Caricamento player
Domenica in Argentina si vota per le elezioni legislative di metà mandato, con cui si rinnovano la metà della Camera dei Deputati e un terzo del Senato. Il voto è importante anche perché contribuirà a misurare la popolarità del presidente ultraliberista Javier Milei, che sta attraversando un periodo non positivo in termini di consenso e quasi certamente non riuscirà a ribaltare i rapporti in parlamento, che oggi è controllato dalle opposizioni.
Dall’esito del voto dipenderà anche un pezzo di economia argentina, visto che il presidente statunitense Donald Trump, molto vicino a Milei, ha minacciato di sospendere l’attuale piano con cui gli Stati Uniti sostengono il valore del peso, la valuta argentina (del piano avevamo parlato estesamente qui).
Un sostenitore di Milei con un tatuaggio di Lionel Messi e una maschera da leone, uno dei simboli del presidente (AP Photo/Rodrigo Abd)

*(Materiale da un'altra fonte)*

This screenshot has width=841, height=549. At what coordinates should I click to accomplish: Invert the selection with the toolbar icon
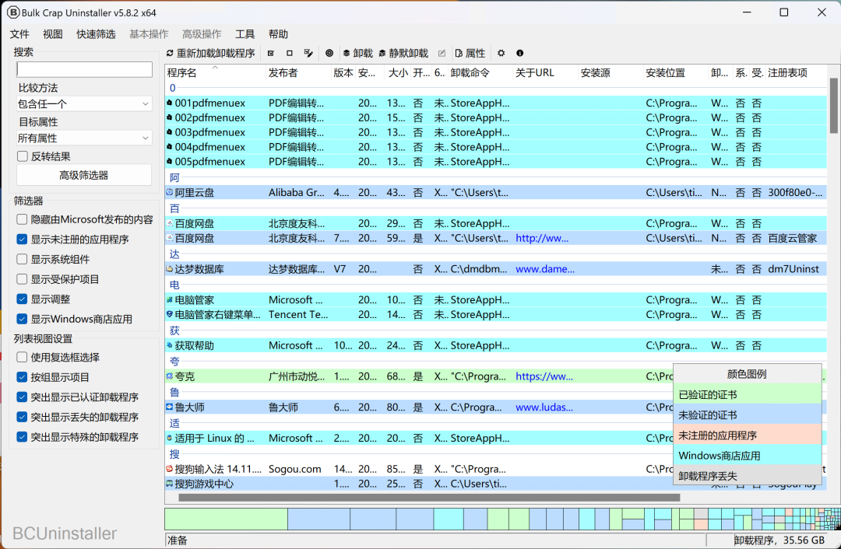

L’Argentina è una repubblica federale presidenziale. Il presidente può governare con decreti di urgenza (con limiti), ma le leggi vere e proprie sono promosse e approvate dal parlamento. Proprio in parlamento il partito di Milei è in netta minoranza: nel 2023 prese poco più del 25 per cento dei voti ed elesse 7 senatori (poi diventati 6) e 37 deputati. Anche allora si rinnovavano un terzo dei 72 seggi del Senato e metà dei 257 della Camera.